Passage:
━━━

Heartbeat Monitoring
Heartbeat Monitoring
Integrate Cbox Init with external monitoring services like healthchecks.io, Cronitor, or Better Uptime for dead man's switch monitoring.
Overview
Heartbeat monitoring provides:
- ✅ Dead man's switch: Get alerted if tasks don't run
- ✅ Failure notifications: Immediate alerts on task failures
- ✅ Execution tracking: Monitor task duration and timing
- ✅ External validation: Independent monitoring outside your infrastructure
- ✅ Multi-service support: Works with healthchecks.io, Cronitor, Better Uptime, custom endpoints
How It Works
Heartbeat Flow
[Scheduled Task Triggers]
↓
[Task Starts]
↓
[Ping: /start] (optional)
↓
[Task Executes]
↓
[Task Completes]
↓
Exit Code?
├─ 0 (success) → [Ping: success_url]
└─ ≠0 (failure) → [Ping: failure_url with exit code]
Monitoring Service Response
If ping arrives on time:
- ✅ Service marks check as successful
- ✅ No alert sent
If ping doesn't arrive (task failed/hung/didn't run):
- ⚠️ Service detects missed heartbeat
- 🚨 Alert sent via configured channels (email, Slack, PagerDuty, etc.)
Basic Configuration
processes:
critical-backup:
enabled: true
command: ["php", "artisan", "backup:critical"]
schedule: "0 3 * * *" # Daily at 3 AM
heartbeat:
url: "https://hc-ping.com/your-uuid-here"
timeout: 10
Simplified config (single URL):
url- Ping on both success and failure- Service determines success/failure from timing
Advanced Configuration
Separate Success/Failure URLs
processes:
backup-job:
command: ["php", "artisan", "backup:run"]
schedule: "0 2 * * *"

━━━

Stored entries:
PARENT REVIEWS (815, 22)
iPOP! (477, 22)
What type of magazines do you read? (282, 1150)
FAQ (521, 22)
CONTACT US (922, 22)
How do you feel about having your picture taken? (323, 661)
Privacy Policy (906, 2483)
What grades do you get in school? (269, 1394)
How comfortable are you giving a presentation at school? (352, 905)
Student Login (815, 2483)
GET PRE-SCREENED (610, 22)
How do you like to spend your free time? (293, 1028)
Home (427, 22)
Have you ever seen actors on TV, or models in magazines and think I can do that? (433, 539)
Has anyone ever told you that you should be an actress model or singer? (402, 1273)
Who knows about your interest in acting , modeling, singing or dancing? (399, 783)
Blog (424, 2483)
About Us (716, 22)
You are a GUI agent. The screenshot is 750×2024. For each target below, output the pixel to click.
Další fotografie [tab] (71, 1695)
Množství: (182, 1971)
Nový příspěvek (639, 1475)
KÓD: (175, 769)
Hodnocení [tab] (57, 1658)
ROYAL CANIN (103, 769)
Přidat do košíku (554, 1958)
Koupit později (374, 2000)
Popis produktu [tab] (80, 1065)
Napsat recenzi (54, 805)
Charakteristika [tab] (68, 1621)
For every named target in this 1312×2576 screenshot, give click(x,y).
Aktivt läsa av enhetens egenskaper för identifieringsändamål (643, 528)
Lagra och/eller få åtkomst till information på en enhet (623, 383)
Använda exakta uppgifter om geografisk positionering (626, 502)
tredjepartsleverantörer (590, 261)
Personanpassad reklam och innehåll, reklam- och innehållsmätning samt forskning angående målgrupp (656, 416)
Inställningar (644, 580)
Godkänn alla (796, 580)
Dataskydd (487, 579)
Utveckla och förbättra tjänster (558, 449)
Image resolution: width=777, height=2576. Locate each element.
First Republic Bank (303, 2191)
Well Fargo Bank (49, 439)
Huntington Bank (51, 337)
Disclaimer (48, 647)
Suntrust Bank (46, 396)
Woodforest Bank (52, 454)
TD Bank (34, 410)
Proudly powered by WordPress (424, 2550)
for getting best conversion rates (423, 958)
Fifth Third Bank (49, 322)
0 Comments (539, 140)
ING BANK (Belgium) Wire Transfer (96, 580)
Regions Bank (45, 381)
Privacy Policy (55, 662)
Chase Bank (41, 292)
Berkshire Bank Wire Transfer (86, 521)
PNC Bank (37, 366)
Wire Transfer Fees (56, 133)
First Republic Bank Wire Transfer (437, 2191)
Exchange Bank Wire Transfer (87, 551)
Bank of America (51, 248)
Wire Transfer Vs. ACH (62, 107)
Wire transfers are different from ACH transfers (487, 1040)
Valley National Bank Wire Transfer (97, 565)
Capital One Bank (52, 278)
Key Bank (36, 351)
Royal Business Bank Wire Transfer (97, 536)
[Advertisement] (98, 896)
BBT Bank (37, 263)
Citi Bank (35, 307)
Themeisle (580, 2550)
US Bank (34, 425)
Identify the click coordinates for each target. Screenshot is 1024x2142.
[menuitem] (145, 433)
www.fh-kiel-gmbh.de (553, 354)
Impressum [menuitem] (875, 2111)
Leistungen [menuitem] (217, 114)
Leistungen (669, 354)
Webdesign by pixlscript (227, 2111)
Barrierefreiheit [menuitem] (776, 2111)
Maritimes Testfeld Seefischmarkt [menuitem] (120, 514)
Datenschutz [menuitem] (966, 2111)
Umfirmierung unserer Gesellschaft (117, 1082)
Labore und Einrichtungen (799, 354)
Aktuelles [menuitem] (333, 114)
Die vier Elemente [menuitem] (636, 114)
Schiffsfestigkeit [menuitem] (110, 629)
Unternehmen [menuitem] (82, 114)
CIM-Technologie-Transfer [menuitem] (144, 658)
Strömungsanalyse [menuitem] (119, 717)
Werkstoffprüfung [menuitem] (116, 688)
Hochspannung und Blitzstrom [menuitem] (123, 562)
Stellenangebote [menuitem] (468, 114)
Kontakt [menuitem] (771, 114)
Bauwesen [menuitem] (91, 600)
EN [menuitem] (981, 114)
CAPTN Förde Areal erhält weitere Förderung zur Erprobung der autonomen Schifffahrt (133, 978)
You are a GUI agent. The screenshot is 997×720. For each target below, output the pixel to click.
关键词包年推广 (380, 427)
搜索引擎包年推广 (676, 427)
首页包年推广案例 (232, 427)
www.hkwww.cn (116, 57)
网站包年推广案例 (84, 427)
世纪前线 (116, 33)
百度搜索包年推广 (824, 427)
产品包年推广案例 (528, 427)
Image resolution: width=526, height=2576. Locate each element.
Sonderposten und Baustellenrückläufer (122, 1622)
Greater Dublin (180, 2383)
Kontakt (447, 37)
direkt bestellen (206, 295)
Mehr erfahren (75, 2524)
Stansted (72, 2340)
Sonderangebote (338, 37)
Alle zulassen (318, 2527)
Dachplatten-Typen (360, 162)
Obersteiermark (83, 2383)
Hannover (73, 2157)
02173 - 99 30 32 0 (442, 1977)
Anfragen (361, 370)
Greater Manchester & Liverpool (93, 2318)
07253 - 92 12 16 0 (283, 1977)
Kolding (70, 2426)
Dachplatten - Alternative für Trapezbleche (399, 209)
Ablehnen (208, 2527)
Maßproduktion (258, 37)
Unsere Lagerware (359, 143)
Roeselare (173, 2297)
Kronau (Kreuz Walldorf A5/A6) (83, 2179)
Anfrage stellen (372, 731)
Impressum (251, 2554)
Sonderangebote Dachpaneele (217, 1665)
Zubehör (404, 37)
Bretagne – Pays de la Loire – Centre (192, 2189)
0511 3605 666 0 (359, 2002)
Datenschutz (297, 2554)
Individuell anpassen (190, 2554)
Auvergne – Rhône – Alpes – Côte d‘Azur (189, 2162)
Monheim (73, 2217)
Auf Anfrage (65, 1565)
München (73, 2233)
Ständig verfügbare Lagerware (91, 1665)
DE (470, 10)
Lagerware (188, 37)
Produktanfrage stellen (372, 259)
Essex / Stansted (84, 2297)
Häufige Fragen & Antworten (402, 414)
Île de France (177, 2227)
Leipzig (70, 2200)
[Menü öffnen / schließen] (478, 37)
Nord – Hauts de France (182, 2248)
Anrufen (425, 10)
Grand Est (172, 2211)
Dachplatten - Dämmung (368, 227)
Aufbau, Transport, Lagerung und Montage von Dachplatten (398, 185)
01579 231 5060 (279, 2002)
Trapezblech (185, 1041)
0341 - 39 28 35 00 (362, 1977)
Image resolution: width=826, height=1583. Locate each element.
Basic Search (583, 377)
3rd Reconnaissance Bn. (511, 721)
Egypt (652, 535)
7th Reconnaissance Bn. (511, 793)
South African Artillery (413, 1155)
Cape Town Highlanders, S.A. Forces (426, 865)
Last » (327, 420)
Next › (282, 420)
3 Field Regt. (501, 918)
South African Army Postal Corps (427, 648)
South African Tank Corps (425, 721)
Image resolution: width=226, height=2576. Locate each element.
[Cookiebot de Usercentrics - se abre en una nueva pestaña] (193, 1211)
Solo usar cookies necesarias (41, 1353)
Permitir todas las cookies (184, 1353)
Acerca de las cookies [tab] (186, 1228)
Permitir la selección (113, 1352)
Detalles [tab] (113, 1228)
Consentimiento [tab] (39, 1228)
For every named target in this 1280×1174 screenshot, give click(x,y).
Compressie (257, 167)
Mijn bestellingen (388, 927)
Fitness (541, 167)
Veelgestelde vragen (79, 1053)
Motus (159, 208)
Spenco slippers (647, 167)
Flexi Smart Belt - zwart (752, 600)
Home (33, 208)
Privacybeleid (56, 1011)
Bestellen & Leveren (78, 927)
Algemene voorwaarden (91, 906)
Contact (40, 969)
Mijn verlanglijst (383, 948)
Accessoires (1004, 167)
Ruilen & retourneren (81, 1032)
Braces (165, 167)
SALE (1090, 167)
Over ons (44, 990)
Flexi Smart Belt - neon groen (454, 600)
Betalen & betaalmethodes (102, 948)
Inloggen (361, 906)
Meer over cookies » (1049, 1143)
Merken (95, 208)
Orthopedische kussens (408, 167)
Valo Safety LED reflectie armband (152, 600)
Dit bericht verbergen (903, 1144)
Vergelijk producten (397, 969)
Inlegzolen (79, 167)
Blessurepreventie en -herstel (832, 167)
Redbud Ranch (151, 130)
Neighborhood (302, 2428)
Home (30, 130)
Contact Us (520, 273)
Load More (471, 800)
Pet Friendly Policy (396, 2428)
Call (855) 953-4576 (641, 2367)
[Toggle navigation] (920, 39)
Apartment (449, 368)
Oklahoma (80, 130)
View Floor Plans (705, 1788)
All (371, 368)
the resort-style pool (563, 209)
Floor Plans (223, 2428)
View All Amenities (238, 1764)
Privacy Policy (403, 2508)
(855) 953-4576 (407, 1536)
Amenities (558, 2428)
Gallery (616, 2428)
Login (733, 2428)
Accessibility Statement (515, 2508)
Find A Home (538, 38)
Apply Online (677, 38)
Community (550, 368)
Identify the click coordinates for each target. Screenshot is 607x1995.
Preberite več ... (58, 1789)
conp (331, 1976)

━━━

Jobs:
1. Decide whether each statement agrees with the heartbeat monitoring text, and answer yes or no for each, quoting the text's deciding words. (a) The basic configuration sets the heartbeat timeout to 10. (b) The ping to /start is a required step in the heartbeat flow. (c) When a ping arrives on time, the service still sends an alert.
2. In the records, switch "Lagerware" to "Lagerbestand" on the lines from the line with "Datenschutz (297, 2554)" to the line with "Egypt (652, 535)", and give only those lines.

In response:
1.
(a) Yes: "timeout: 10"
(b) No: "[Ping: /start] (optional)"
(c) No: "No alert sent"

2.
Datenschutz (297, 2554)
Individuell anpassen (190, 2554)
Auvergne – Rhône – Alpes – Côte d‘Azur (189, 2162)
Monheim (73, 2217)
Auf Anfrage (65, 1565)
München (73, 2233)
Ständig verfügbare Lagerbestand (91, 1665)
DE (470, 10)
Lagerbestand (188, 37)
Produktanfrage stellen (372, 259)
Essex / Stansted (84, 2297)
Häufige Fragen & Antworten (402, 414)
Île de France (177, 2227)
Leipzig (70, 2200)
[Menü öffnen / schließen] (478, 37)
Nord – Hauts de France (182, 2248)
Anrufen (425, 10)
Grand Est (172, 2211)
Dachplatten - Dämmung (368, 227)
Aufbau, Transport, Lagerung und Montage von Dachplatten (398, 185)
01579 231 5060 (279, 2002)
Trapezblech (185, 1041)
0341 - 39 28 35 00 (362, 1977)
Image resolution: width=826, height=1583. Locate each element.
Basic Search (583, 377)
3rd Reconnaissance Bn. (511, 721)
Egypt (652, 535)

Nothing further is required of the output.